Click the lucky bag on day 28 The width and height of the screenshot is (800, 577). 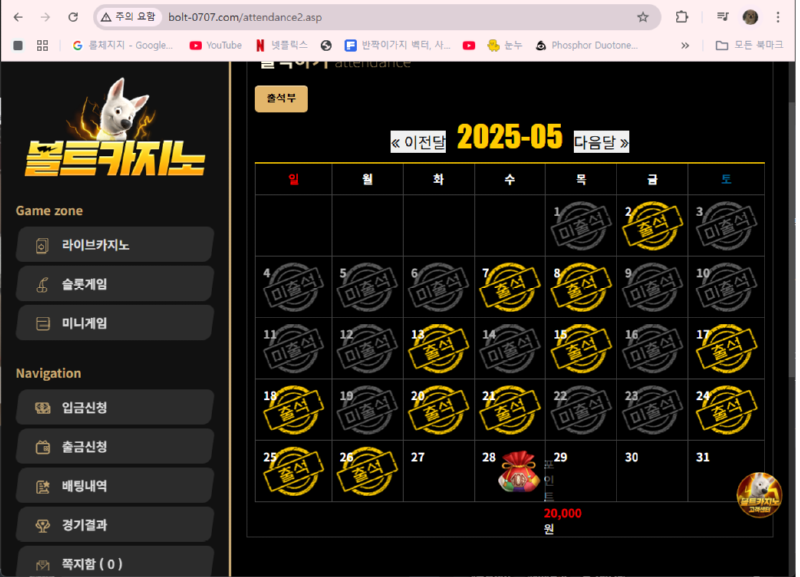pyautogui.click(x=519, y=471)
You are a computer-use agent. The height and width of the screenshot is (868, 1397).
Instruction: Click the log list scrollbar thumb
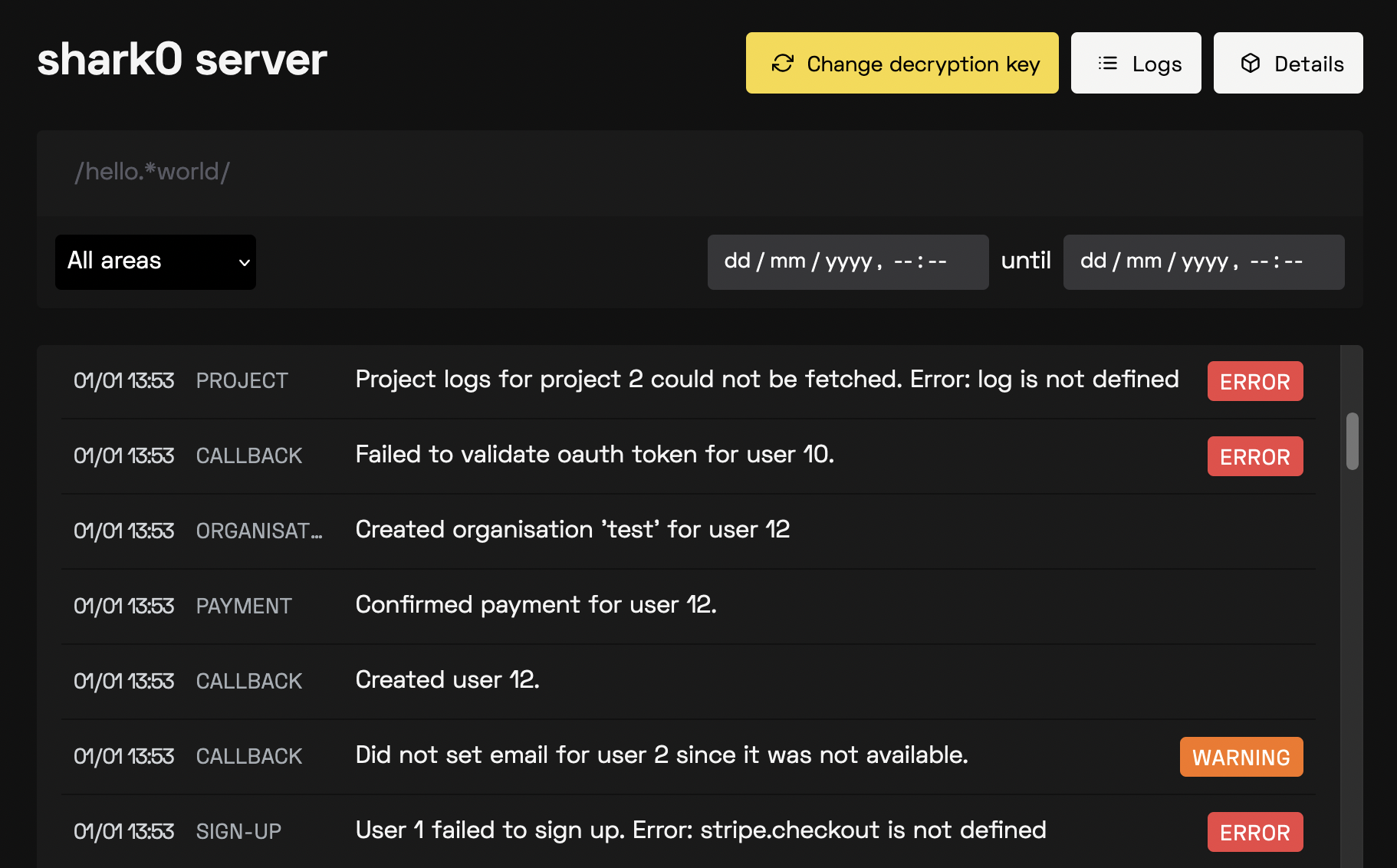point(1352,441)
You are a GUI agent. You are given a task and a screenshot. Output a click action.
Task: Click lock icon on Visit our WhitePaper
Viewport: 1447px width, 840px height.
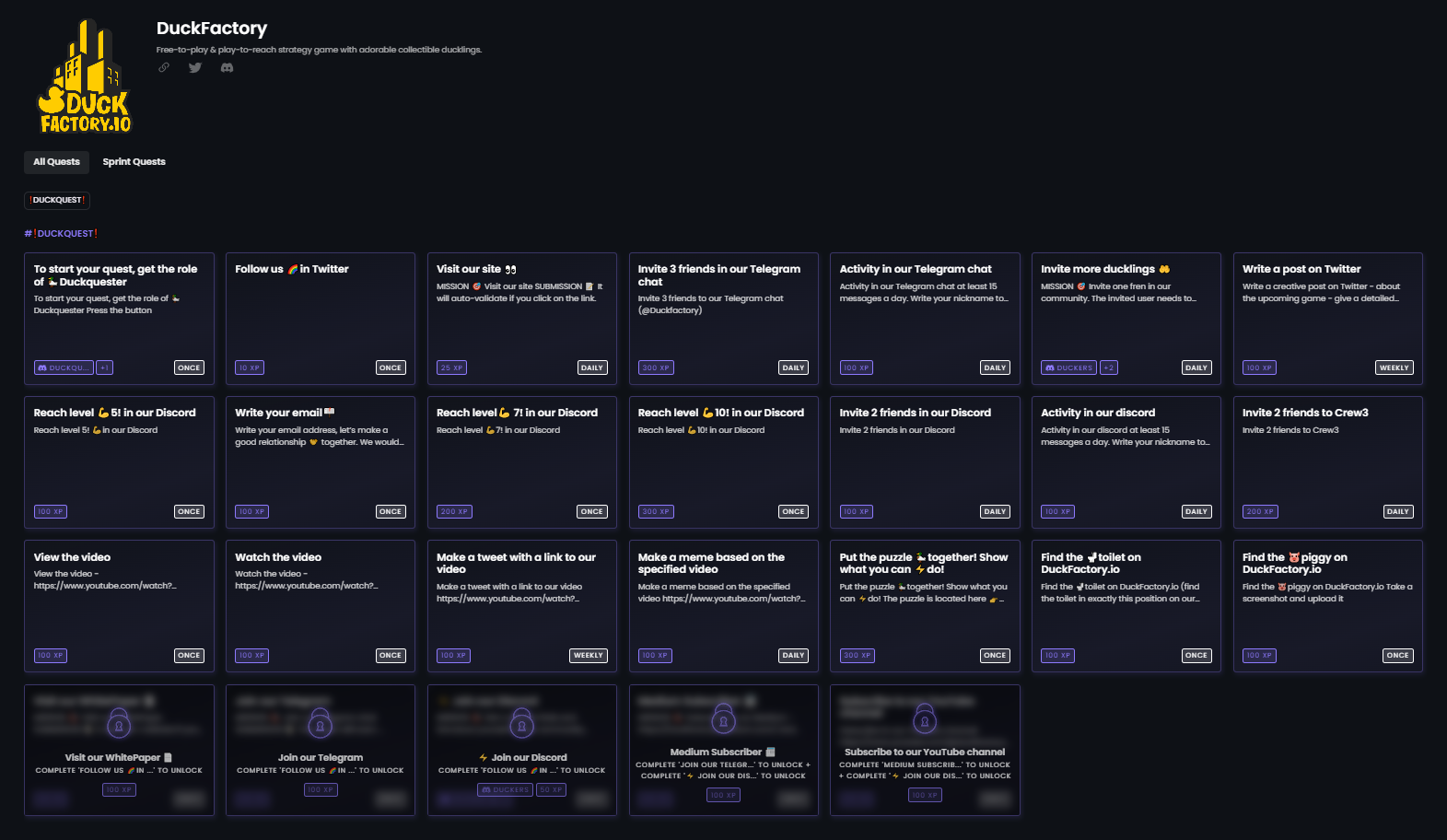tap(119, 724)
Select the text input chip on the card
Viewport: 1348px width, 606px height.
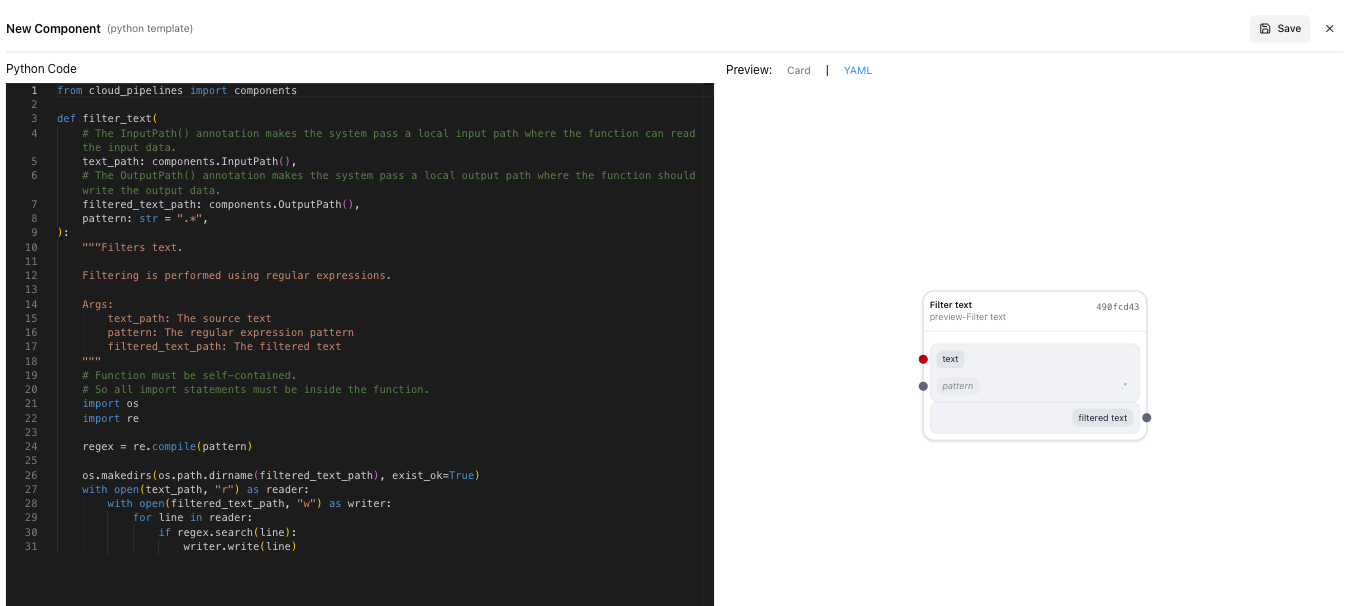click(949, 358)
● ● ● ● ●
= Task details =
Take the line containing "You are a GUI" through the last line of the material and retype exactly those lines, both ends included, with no pictures.

= Task output =
You are a GUI agent. You are given a task and a screenshot. Output a click action.
Task: Click lock icon on Visit our WhitePaper
Viewport: 1447px width, 840px height.
tap(119, 724)
Select the text input chip on the card
Viewport: 1348px width, 606px height.
click(949, 358)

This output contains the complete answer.